The Boston Tea Party Ship For Real!

For the second part of our field trip, we had to walk to the Boston Tea Party Ship under these circumstances:

1.  The weather was sunny with temperatures in the 90's.

2.  We had to cross many very busy intersections.

3.  Our group included 56 students and 11 adults.

Now for the best news of all:  everyone made it in one piece, and all the kids were real troopers.  I was so proud of our students for being so careful and adventurous!

After a 15 minute walk, we arrived at the Tea Party Ship and walked into a much appreciated, air-conditioned room.

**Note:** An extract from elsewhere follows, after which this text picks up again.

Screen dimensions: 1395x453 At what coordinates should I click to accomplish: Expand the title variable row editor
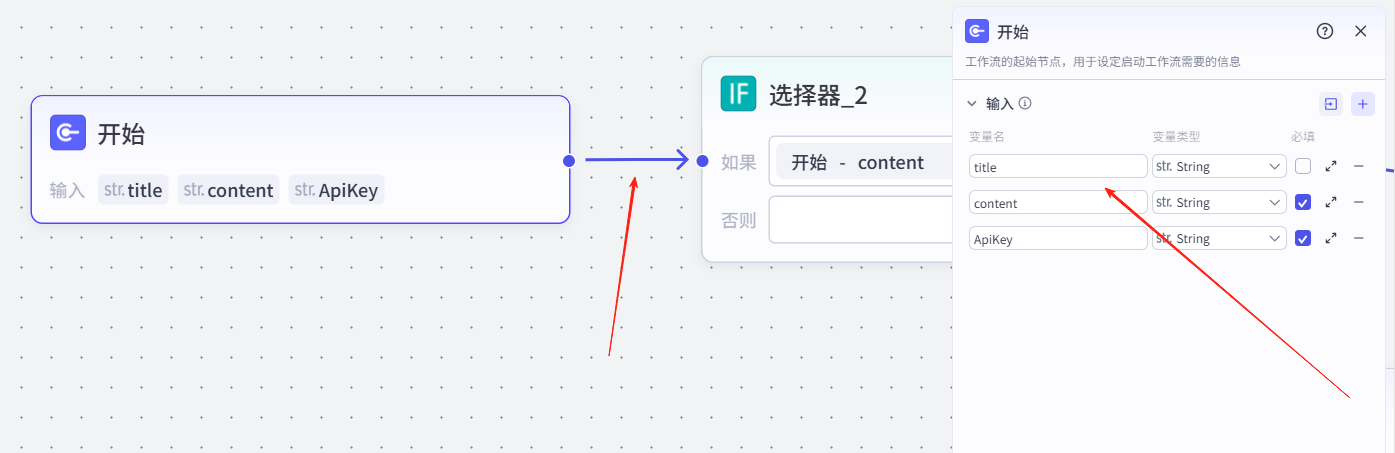tap(1331, 166)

This room served as a replica of the Old South Meeting House.  Upon entering, each person was given a feather (the colonists dressed as Native Americans during the real Tea Party) and a card that described someone who actually participated in the Tea Party.
 
After everyone was settled, "Sam Adams" spoke to us about the reasons behind the Tea Party.  Additionally, there was another reenactor who taught us the different expressions from colonial days.  For example, if the colonists were pleased, they would say "Huzzah!"  If they were angry, they said, "Fie."   The audience was encouraged to actively participate, and the kids were quite happy to accommodate.
 
 
 
 
 
After our meeting in the replica (copy of) the Old South Meeting House, we headed out to the ship where another actor was waiting to tell us more details about the outside and inside of the ship.  Here are pictures from "down below":
 
Here is where the crew would sleep:
 
 
This is the storage area:
 
 
 
 
Here is the captain's desk where he is writing with a quill pen:
 
 
 
 
Back on deck, here I am steering the real Boston Tea Party Ship!
 
 
 
 
The kitchen of the ship:
 
 
 
 
The front of the ship:
 
 
After touring the ship, we went around behind the museum where there is a list of the colonists who participated in the actual Tea Party:
 
 
 
Also, there is this adorable sign:
 
 
 
 
 
This sign is a replica (copy) of an original sign that told what type of work was done at Griffin's Wharf during colonial days:
 
 
 
 
 
After that, we went inside the museum.  At our first stop, there was a play between two colonial women whose husbands were on opposite sides as far as the British were concerned:  one person supported the British tax while the other was against the tax.
 
In the next room, we got to see a REAL tea chest from the REAL Tea Party.  There are only 2 known tea chests still in existence, and one is at the Boston Tea Party Museum. 
 
When we were done looking at the tea chest, two pictures on the other side of the room came to life.  The pictures were of King George and Sam Adams who spoke to each other about the taxes and the British involvement in the colonies.  When we got back to school, this seemed to be the HIGHLIGHT for most of the kids.
 
Finally, in the last part of the tour, we saw a video that wrapped up the tour.  It showed Paul Revere's ride and the first battles of the Revolutionary War.  It was an excellent wrap-up of for our field trip as well as an excellent review of what we studied in Social Studies.  Wow, what an amazing and educational field trip!
 
Huge thanks to the Goodyear PTO for providing the funds for this field trip.  The cost to each student was ZERO!  Wow, we are sure lucky to have had this opportunity!